**Extracted entries:**

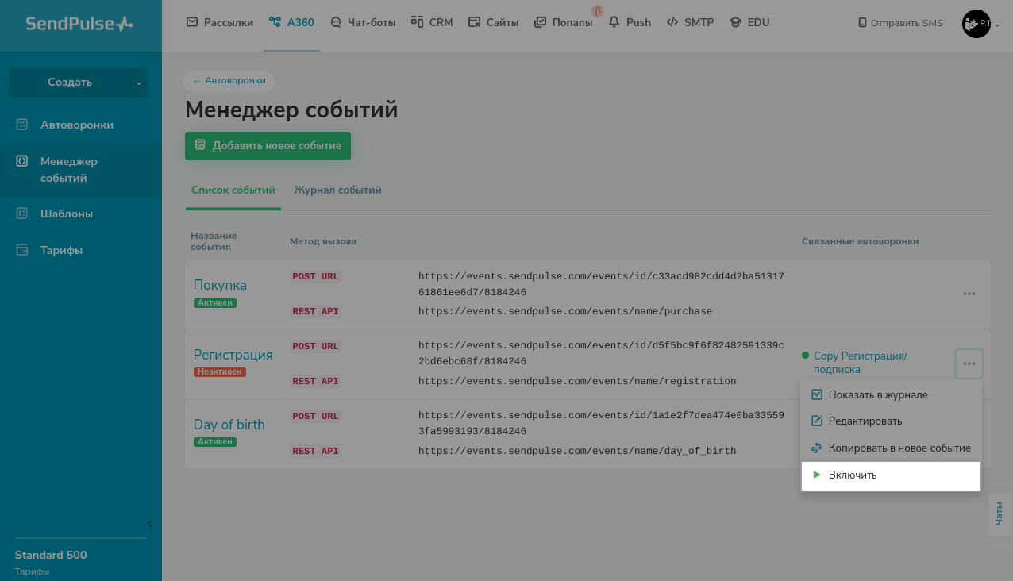Click the SendPulse logo
This screenshot has height=581, width=1013.
pos(79,24)
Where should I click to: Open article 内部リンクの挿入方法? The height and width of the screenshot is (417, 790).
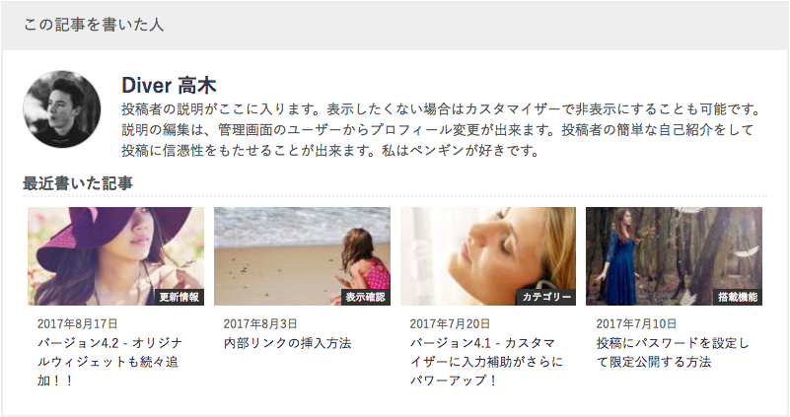coord(287,343)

**What is being asked:**
Can you convert the entries above into a JSON list of strings, with one string per line, skipping blank lines and leaving the pictures out?

**Solution to this task:**
[
  "Click the SendPulse logo",
  "This screenshot has height=581, width=1013.",
  "pos(79,24)",
  "Where should I click to: Open article 内部リンクの挿入方法? The height and width of the screenshot is (417, 790).",
  "coord(287,343)"
]